Sekarang, persyaratan visa termasuk penjamin dan asuransi kesehatan yang besar, dapat membuat para pelancong dengan anggaran terbatas dan "menghabisi" usaha kecil di pulau itu, kata Nyoman Sukma Arida, dosen pariwisata di Universitas Udayana di Bali.
"Pertama-tama kita harus mengklarifikasi arti pariwisata premium dan pariwisata berkualitas: pemahaman pemerintah kita tentang pariwisata berkualitas hanyalah seseorang yang membayar harga tinggi," katanya.
"Tapi wisatawan yang berkualitas adalah mereka yang peduli dengan pelestarian lingkungan, menghormati budaya lokal dan masyarakat lokal. Ini persyaratan sekarang - bukan hanya uang," tambahnya.
Artikel ini masih berlanjut ke halaman berikutnya...
Turis bujet lebih royal
Hampir setiap negara memberlakukan pembatasan perbatasan untuk memerangi penyebaran corona, dan perbedaan besar dalam peluncuran vaksin telah menyebabkan strategi pembukaan kembali yang berbeda.
Di Thailand, yang membuka pulau Phuket untuk turis mulai 1 Juli dengan beberapa pembatasan karantina, ada kritik terhadap program vaksin pemerintah yang awalnya memprioritaskan provinsi yang bergantung pada pariwisata.
Sekarang, pemerintah berencana untuk mempromosikan Phuket ke turis "berkualitas tinggi" saat membuka kembali negara itu pada 1 November, bahkan ketika mayoritas warga Thailand menentang pembukaan tersebut, dengan mengatakan itu terlalu berisiko dengan hanya sekitar sepertiga dari populasi yang divaksinasi sepenuhnya.

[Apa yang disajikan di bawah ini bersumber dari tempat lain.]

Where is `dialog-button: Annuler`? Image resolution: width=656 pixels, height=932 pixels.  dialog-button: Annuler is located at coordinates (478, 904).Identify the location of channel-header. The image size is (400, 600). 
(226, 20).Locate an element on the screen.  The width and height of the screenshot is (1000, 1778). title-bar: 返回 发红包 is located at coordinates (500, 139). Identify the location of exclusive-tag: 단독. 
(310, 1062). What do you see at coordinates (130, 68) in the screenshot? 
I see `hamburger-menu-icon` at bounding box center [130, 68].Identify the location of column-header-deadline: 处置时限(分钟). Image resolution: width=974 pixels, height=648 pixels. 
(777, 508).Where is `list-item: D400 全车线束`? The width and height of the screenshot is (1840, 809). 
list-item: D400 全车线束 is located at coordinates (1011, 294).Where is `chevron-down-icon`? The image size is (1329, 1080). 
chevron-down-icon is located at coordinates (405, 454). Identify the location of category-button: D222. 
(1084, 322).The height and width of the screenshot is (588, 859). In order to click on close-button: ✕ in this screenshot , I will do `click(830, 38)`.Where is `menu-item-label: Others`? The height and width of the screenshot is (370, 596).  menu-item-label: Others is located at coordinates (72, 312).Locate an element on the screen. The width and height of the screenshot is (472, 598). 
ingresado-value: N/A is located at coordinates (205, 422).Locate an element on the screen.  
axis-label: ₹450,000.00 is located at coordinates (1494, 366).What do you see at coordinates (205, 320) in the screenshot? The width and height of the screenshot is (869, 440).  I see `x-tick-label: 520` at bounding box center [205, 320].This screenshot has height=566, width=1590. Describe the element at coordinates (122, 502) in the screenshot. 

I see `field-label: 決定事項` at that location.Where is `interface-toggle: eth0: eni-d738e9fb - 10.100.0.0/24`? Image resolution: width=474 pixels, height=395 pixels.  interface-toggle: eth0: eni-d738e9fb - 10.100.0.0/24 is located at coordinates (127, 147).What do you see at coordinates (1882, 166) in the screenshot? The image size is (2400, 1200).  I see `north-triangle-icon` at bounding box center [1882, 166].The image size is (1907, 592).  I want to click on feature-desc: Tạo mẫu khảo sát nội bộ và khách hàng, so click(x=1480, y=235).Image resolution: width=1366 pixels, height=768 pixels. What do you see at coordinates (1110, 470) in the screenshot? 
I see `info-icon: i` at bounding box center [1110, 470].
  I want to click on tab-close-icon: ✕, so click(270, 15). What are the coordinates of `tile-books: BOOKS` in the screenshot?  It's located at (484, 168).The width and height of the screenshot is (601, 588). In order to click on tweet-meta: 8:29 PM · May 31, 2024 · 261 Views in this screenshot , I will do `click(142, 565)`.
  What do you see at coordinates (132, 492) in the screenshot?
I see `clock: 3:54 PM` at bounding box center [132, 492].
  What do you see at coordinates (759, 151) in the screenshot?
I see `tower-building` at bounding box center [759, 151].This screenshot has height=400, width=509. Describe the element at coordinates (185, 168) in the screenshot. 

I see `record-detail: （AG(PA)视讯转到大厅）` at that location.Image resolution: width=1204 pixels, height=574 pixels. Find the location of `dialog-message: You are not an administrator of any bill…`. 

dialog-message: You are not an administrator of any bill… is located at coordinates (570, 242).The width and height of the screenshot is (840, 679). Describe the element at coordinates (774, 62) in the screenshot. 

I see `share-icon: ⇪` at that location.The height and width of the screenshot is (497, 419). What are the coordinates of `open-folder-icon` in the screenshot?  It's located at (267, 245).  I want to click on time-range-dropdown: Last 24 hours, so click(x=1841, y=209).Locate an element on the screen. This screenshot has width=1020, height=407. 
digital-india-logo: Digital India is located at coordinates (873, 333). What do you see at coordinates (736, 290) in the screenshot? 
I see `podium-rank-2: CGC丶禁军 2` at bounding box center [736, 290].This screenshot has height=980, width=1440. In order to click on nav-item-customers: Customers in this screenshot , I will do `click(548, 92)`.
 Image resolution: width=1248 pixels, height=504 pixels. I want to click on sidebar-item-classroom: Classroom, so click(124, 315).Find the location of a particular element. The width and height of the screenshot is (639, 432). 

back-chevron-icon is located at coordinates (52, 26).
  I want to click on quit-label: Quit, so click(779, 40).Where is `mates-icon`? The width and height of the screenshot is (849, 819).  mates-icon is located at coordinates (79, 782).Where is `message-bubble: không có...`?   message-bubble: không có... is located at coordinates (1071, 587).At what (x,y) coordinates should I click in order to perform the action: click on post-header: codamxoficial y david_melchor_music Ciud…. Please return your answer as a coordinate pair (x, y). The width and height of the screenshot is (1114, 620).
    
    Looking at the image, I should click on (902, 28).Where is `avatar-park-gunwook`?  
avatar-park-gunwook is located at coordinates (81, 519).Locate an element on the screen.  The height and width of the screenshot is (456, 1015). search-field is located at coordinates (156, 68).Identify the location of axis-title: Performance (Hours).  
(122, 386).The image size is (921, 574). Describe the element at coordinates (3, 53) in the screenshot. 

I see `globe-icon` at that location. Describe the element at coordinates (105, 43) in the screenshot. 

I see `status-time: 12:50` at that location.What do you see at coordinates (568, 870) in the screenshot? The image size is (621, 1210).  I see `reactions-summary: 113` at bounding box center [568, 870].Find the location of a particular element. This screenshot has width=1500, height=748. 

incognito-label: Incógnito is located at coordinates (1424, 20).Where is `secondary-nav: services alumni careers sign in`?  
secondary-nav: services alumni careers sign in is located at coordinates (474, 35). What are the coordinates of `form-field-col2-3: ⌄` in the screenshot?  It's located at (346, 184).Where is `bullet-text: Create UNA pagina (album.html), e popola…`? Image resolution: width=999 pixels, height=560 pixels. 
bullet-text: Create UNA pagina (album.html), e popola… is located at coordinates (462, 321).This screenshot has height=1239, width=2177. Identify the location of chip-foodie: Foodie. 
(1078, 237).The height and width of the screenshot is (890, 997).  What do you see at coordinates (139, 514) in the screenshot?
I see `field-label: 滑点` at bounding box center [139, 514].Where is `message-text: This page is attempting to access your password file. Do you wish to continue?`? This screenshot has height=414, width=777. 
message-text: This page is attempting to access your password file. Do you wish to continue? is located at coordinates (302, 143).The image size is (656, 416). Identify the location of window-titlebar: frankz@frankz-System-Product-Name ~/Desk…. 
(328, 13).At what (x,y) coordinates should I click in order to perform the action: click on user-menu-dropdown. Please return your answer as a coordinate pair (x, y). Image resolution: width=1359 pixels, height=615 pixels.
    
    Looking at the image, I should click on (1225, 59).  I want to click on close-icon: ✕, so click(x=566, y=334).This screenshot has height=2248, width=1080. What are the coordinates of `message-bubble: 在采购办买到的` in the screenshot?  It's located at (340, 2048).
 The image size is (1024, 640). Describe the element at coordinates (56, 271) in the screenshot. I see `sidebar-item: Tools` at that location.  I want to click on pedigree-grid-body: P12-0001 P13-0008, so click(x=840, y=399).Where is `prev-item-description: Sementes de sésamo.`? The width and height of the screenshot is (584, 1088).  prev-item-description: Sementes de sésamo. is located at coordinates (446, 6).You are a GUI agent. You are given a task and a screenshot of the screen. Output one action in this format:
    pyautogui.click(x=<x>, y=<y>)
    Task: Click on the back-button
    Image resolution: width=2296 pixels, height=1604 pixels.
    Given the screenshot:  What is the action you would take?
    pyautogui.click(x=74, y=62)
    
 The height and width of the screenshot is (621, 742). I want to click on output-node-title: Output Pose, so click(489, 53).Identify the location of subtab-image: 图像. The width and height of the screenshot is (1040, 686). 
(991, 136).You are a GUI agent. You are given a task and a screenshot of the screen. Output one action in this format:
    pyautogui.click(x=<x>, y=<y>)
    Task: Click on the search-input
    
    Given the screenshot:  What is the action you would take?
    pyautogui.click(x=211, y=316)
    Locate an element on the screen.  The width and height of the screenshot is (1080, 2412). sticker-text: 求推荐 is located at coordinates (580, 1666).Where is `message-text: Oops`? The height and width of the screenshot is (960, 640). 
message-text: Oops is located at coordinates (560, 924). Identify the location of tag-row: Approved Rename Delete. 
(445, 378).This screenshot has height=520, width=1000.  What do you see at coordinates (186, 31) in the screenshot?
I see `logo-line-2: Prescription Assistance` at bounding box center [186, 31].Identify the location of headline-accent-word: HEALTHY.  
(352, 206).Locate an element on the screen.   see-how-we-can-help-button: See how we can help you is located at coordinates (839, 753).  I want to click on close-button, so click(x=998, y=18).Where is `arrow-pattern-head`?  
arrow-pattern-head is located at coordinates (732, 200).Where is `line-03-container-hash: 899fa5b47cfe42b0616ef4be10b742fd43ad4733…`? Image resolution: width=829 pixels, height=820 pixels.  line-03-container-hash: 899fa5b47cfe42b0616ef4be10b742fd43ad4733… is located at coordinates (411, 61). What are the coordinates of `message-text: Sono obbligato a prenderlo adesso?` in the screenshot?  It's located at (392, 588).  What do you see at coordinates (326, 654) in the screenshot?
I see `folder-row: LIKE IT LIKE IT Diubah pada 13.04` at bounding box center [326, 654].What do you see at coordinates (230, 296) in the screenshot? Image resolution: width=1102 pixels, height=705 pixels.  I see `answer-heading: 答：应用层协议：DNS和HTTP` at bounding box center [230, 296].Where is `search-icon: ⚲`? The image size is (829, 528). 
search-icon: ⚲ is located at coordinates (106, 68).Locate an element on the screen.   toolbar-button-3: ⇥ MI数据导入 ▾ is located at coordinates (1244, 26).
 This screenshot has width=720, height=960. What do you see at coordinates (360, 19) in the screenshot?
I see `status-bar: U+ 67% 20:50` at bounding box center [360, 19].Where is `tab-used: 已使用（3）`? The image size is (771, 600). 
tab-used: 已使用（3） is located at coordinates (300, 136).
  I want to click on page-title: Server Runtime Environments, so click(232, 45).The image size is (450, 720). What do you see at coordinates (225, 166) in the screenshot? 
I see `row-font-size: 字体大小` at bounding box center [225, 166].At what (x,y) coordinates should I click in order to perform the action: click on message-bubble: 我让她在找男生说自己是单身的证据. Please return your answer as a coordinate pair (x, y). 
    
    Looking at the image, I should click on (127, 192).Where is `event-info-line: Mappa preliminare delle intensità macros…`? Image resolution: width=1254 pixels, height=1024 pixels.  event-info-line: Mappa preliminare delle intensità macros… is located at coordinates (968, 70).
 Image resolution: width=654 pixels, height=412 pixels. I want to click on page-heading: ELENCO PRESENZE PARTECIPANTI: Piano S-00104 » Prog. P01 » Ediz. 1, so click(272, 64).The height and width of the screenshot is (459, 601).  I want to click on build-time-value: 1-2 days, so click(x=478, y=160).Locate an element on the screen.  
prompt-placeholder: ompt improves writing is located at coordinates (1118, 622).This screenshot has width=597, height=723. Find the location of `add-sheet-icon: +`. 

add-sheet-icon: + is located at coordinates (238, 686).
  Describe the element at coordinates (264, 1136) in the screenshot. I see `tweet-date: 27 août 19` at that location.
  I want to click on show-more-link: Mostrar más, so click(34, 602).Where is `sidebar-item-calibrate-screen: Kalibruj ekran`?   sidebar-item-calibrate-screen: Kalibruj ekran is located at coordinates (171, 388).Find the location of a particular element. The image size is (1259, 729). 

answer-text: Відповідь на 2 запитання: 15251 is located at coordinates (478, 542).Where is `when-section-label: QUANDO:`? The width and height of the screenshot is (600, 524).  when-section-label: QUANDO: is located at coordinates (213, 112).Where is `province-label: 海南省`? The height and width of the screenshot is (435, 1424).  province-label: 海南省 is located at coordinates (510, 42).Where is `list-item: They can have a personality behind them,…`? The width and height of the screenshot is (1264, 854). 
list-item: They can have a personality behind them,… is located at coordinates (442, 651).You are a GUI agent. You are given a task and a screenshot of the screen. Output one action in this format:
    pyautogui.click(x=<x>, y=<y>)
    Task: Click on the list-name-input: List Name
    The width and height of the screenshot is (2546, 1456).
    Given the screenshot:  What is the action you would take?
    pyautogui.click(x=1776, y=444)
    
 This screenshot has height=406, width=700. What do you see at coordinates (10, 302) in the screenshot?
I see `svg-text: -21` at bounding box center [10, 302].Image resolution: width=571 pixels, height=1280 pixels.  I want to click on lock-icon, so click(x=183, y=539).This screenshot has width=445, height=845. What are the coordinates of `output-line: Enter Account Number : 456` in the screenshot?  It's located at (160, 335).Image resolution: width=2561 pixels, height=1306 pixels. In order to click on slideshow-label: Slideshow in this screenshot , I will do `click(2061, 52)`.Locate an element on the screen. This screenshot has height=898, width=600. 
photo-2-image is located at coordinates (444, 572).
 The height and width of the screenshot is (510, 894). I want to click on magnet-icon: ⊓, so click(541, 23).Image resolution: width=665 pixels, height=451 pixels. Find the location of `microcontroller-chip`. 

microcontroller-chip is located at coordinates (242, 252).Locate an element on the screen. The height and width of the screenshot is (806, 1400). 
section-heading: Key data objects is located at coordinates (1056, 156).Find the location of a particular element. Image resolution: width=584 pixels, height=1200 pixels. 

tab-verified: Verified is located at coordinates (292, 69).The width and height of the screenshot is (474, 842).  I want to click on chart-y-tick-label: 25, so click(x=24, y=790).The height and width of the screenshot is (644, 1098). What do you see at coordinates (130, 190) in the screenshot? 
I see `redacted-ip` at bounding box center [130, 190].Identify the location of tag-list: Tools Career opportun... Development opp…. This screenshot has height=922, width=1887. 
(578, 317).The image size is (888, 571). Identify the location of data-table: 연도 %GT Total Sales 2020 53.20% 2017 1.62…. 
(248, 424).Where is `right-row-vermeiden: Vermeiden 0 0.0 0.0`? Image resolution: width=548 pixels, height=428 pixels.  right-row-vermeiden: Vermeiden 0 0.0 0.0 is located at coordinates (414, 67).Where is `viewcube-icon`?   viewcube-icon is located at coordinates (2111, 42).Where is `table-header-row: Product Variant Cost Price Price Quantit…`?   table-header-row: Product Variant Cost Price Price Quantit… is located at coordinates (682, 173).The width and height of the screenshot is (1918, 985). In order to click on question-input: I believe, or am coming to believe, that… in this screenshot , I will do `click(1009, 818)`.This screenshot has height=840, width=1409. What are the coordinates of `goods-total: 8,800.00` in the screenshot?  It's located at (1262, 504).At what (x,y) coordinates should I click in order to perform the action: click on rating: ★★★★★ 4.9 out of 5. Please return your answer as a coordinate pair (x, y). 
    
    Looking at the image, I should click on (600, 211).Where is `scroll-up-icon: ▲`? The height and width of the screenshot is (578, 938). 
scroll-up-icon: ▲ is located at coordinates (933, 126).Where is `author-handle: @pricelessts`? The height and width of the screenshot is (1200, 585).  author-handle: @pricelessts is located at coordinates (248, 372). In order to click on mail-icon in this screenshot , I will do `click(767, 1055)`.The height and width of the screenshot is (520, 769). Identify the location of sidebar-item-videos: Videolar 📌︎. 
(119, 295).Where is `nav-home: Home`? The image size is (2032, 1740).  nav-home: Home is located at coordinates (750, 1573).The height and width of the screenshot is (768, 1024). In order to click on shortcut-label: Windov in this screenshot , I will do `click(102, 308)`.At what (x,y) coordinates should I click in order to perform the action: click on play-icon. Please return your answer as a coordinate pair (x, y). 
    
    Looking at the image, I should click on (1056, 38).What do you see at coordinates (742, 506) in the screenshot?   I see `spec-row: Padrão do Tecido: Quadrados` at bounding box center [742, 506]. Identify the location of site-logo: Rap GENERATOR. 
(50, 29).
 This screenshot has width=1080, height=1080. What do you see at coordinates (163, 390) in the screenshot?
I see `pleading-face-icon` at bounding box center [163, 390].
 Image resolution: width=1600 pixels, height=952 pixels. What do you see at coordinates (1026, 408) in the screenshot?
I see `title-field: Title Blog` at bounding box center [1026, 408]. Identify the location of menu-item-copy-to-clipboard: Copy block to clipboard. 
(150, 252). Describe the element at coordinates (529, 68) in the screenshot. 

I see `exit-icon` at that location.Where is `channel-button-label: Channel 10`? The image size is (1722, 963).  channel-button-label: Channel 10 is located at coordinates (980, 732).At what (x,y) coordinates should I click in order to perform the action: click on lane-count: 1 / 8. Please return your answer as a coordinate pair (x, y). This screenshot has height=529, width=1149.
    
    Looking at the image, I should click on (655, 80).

Penundaan pembukaan adalah "kesempatan sekali seumur hidup" untuk memikirkan kembali pariwisata, tetapi konsep Thailand dan Indonesia untuk membuka kembali "tidak menunjukkan mereka berencana untuk melanjutkan pembicaraan mereka," kata Stuart McDonald, pendiri dari situs perjalanan Asia Tenggara Couchfish.
Dalam memprioritaskan apa yang disebut turis premium, pihak berwenang secara keliru menyamakan kualitas dengan pengeluaran yang lebih tinggi dan dampak lingkungan yang terbatas, katanya.
"Tentu saja masuk akal bahwa suatu negara harus fokus pada wisatawan berkualitas, tetapi itu tidak harus berarti wisatawan dengan pengeluaran besar. Pariwisata kelas atas sejauh ini memiliki dampak lingkungan tertinggi, dan paling rentan terhadap kekacauan ekonomi," kata McDonald.
"Sementara pelancong dengan anggaran terbatas sering kali bisa jadi memulihkan angka kunjungan, menempatkan uang langsung ke tangan bisnis kecil dan menengah yang dimiliki dan dikelola secara lokal. Mereka juga cenderung bepergian jauh lebih sering, dan tinggal lebih lama di sebuah destinasi."
Di Chiang Mai, ketiadaan wisatawan paling terlihat di malam hari, dengan hanya beberapa etalase toko yang menyala, dan tidak ada hiruk pikuk yang biasanya memenuhi kota bahkan di luar musim turis.
"Kami tidak tahu apa yang diharapkan - apakah turis reguler masih akan datang," kata Rachana di wismanya yang mengiklankan penurunan tarif tetapi hampir kosong.
"Bagus jika turis menghabiskan banyak uang. Tapi kami ingin semua jenis turis datang, karena kami sudah sangat menderita."